Now, don’t get me wrong. I know I’m not expected to stay in touch with all of them. Sometimes connections just fade naturally. Travel has taught me this. Life has taught me this. And I get it. I accept it. Usually, I even welcome it, because when we let go of a connection that doesn’t resonate with us, we make space for something even better to come through.

I am living proof of this.

But as I shuffled through old videos and photos (even pictures of post cards), I couldn’t help but get a bit melancholic. Once upon a time, these files had meant so much to me. And now I didn’t care at all about most of them. Only a few, the few that sparked a memory, held any remaining value for me.

And I couldn’t help but ask myself: What was the point of these friendships? We don’t stay in touch any more, so were they a waste of time? Was I pursing a weak friendship connection in the first place with some of these people? Perhaps. Perhaps.

Heck, I used to have a pretty good Japanese vocabulary! (Reminded of this by a screenshot of me Skyping with an old Japanese friend.) When I try and read hiragana now, I almost feel embarrassed at how much I’ve forgotten. What was the point? What was the point of any of this if my memory for language is like a sieve?

Stepping into a flooded fieldI let this thought stew for a while, and this afternoon I decided to go for a walk.

Outside, I discovered that a nearby stream had flooded, no doubt from all of the recent snowmelt. I’d been here dozens of times, maybe hundreds, and I’d never seen it like this — like a perfect mirror had been placed slightly above the landscape, and I stepped into the water with my waterproof shoes (just because I could).

Then I realized something.

In this changed environment, the stronger elements, often the older elements, reached out of the water easily. They would be fine.

A tree rising over a flooded field

I reflected: perhaps the passage of time is like a slowly rising flood. The memories are still there, submerged, but they aren’t always available for me to consciously access. And each of those memories has roots that go deep, even if I can’t see them. They reinforce other memories. (It’s all one big neurological network, right?)

It’s funny, because I’ve had this attitude toward relationships for a while now, that if something ends, that doesn’t mean it’s a failure. As long as I learned something, as long as I grew, it’s not a loss. But I guess I wasn’t applying this same belief to friendships. Or at least, not all of them.

But it remains true.

As I stood out and reflected upon my own reflection in the water, I realized: even if I learned another language fluently from a friend and then forgot it because the friendship faded, there would be growth in that, even if I couldn’t put my finger on exactly what I’d learned about life. Even if I completely forgot the language afterward, it would still be worth it.

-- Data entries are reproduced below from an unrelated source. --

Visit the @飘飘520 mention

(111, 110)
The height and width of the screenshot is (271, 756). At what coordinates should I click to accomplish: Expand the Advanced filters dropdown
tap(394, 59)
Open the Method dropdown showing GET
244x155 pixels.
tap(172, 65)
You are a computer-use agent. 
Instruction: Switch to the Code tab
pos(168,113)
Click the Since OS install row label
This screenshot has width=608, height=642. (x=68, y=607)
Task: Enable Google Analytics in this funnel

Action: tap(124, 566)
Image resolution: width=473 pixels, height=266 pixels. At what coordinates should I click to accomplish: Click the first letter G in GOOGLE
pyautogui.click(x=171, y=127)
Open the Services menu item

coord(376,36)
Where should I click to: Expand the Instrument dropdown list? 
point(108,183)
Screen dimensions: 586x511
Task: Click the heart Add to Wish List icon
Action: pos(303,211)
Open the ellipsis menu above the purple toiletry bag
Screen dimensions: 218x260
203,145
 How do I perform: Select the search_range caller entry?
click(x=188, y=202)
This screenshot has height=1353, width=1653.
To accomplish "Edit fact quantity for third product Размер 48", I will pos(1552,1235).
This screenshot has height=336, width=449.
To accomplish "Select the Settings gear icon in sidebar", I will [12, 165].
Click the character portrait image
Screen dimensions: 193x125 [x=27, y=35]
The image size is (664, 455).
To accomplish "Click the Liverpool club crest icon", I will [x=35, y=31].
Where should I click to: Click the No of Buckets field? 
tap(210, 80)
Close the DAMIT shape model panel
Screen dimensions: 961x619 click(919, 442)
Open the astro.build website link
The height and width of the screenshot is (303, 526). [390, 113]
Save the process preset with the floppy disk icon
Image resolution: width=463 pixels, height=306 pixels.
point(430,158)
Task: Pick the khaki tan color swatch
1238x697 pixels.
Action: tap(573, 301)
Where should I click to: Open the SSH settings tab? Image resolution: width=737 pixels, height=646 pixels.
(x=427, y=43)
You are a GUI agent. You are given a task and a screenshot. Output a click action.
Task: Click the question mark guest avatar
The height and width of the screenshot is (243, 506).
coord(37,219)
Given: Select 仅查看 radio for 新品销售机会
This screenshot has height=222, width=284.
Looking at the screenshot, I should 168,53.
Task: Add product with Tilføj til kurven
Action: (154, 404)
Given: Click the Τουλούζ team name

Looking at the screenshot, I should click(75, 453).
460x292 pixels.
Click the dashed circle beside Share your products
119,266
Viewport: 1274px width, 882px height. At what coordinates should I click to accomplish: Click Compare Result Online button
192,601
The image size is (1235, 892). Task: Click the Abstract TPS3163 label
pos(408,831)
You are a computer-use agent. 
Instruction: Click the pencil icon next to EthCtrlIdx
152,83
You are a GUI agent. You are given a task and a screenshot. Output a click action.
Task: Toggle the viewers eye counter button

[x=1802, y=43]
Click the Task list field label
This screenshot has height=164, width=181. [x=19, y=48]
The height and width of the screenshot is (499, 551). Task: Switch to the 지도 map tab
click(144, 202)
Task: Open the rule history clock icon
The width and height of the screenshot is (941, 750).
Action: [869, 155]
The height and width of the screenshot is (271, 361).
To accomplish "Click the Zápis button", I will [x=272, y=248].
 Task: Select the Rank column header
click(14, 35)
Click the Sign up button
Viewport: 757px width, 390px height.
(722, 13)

And then I expanded upon it. I realized that everyone I’ve ever met, no matter how briefly I’ve known them, has added to my learning in some way. Either they’ve provided more data for me to realize something new about humanity has a whole, or just provided a minor perspective shift, the learning is there, no matter how small.

In the end, not everything has to be remembered. And not everything has to be practical. It just has to be experienced honestly.

That’s something I expect I’ll have to keep telling myself.

What about you? From traveller to traveller:
How do you react when you reflect on friendships long faded?